Please put the lines of the items below into a numbered list, skipping blank lines and leaving out the pictures.

(Target pointing data)
▬▬▬▬▬▬
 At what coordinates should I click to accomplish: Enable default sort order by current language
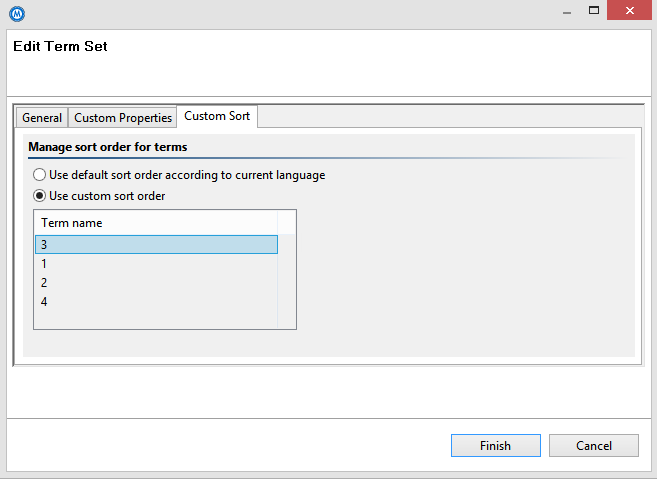tap(39, 175)
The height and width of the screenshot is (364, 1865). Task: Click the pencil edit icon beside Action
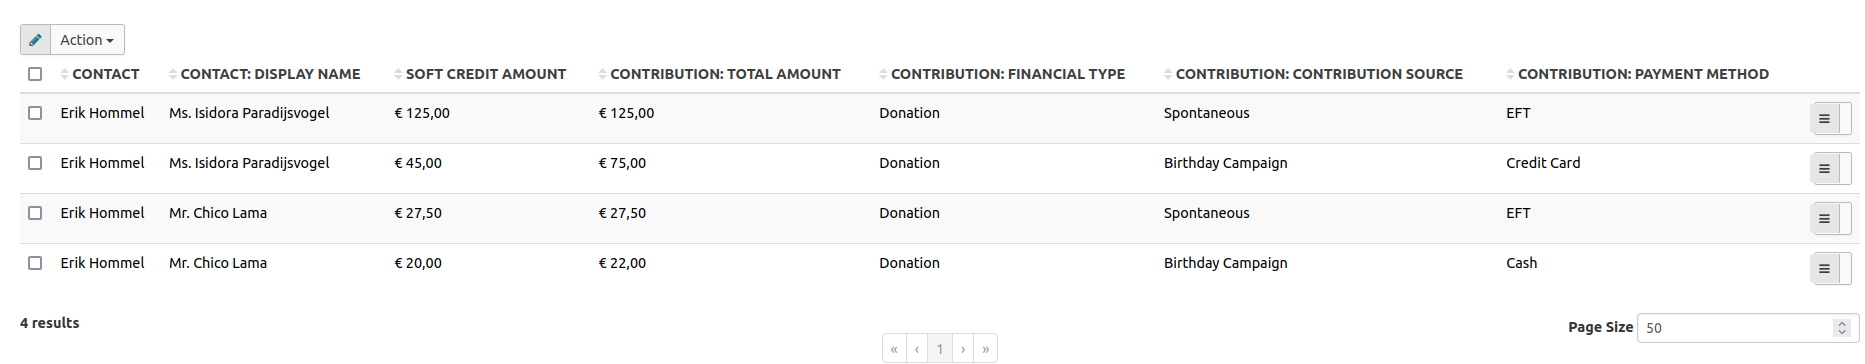tap(35, 40)
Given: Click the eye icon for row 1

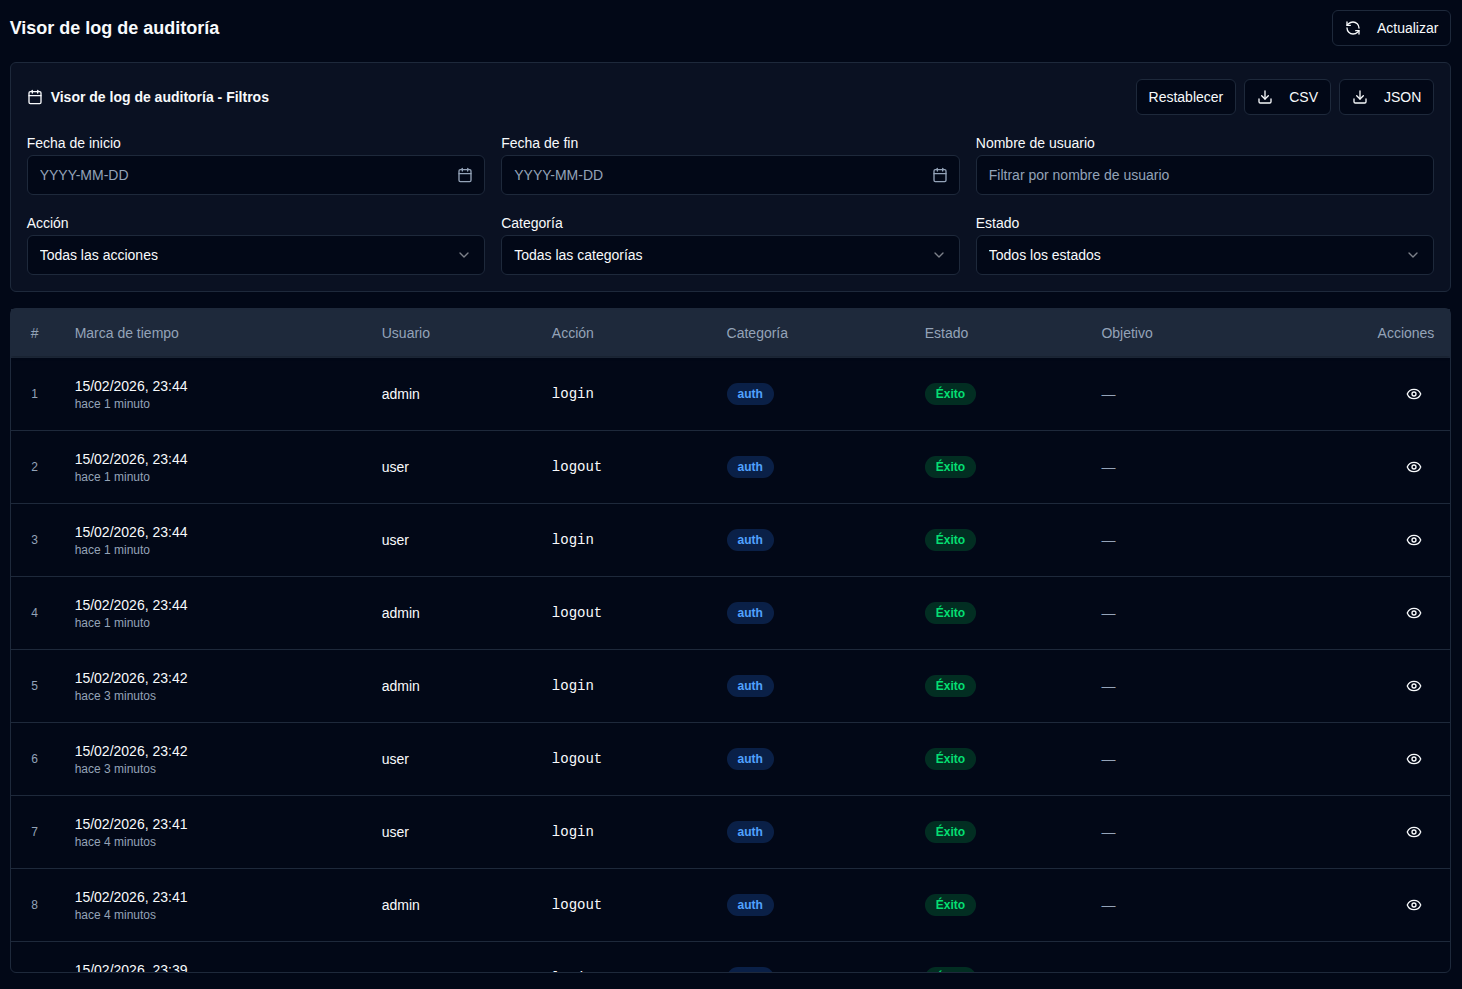Looking at the screenshot, I should pyautogui.click(x=1413, y=394).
▬▬▬▬▬▬
Final result:
1.  At what coordinates should I click to accomplish: Enable default sort order by current language
2. tap(39, 175)
3. The height and width of the screenshot is (364, 1865). Task: Click the pencil edit icon beside Action
4. tap(35, 40)
5. Given: Click the eye icon for row 1
6. Looking at the screenshot, I should pyautogui.click(x=1413, y=394).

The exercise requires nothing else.